Records of target positions:

....................

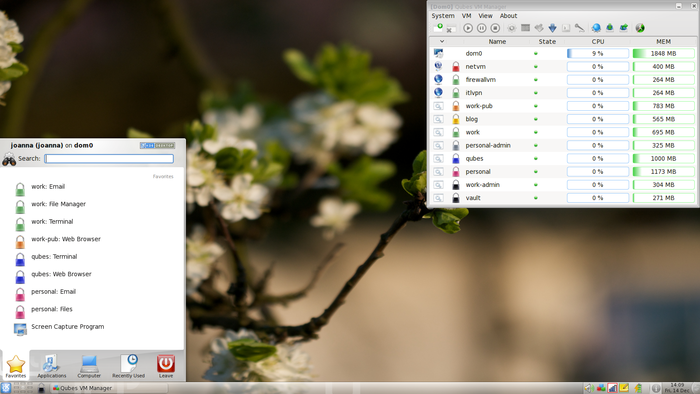Open the View menu
The height and width of the screenshot is (394, 700).
tap(485, 16)
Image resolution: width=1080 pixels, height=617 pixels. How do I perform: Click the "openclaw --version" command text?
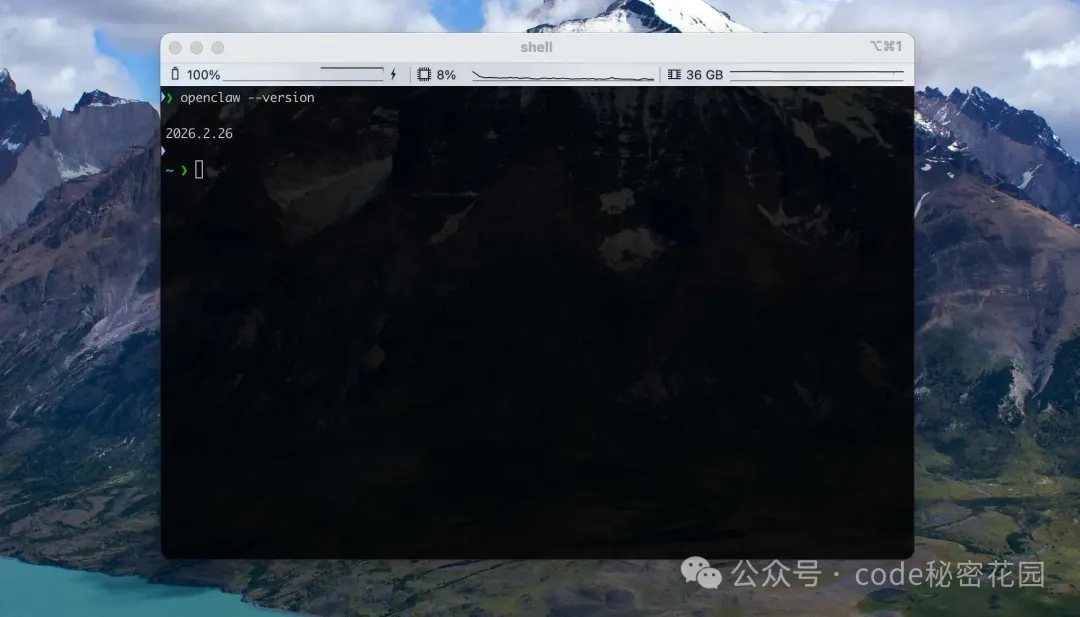coord(247,98)
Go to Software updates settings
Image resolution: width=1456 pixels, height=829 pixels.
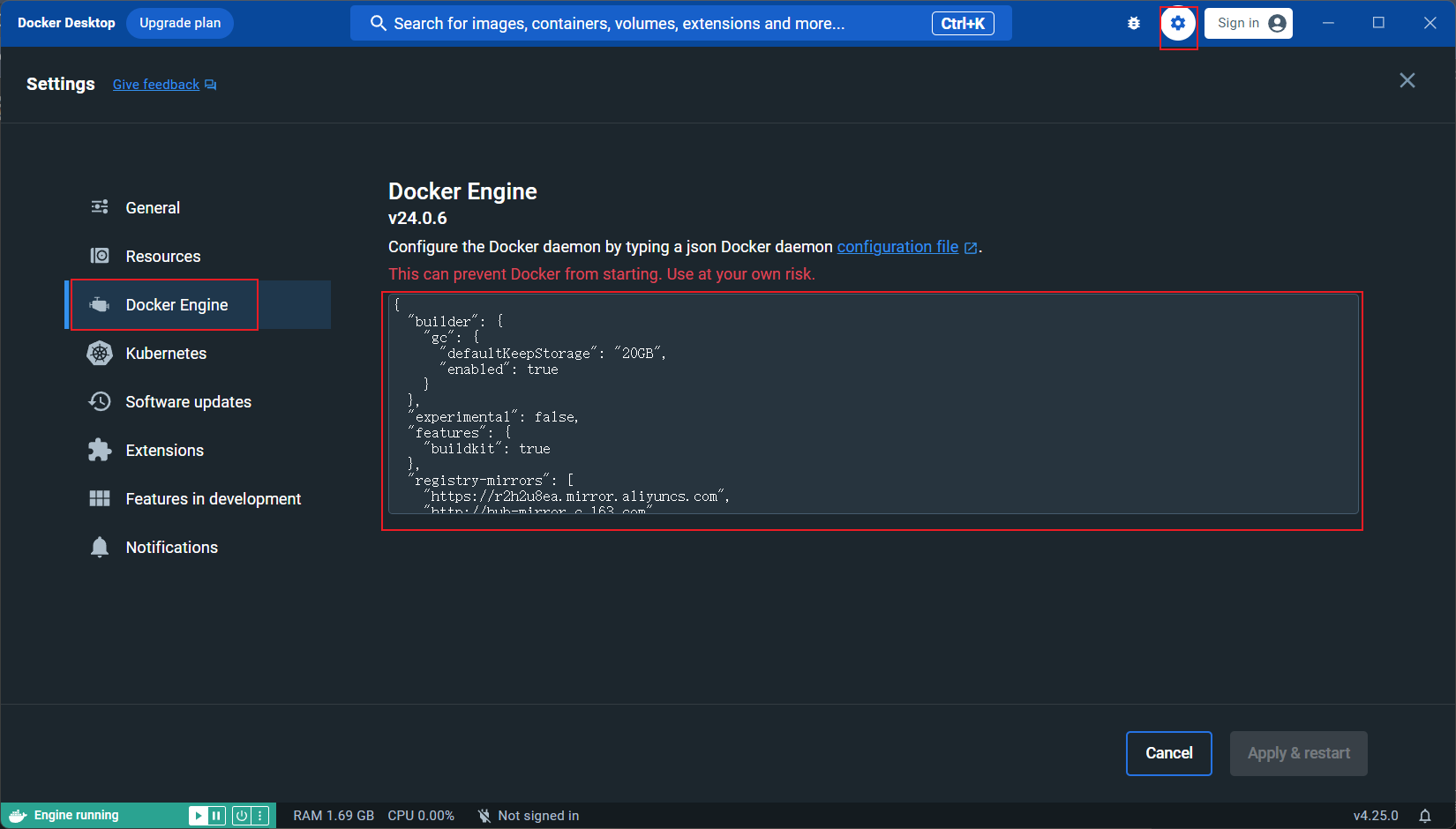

....................

• [WORK REQUIRED]: Copy the material above line for line, word for word, and leave out the pictures.

• [WORKED SOLUTION]:
Open the View menu
The height and width of the screenshot is (394, 700).
tap(485, 16)
Image resolution: width=1080 pixels, height=617 pixels. How do I perform: Click the "openclaw --version" command text?
coord(247,98)
Go to Software updates settings
Image resolution: width=1456 pixels, height=829 pixels.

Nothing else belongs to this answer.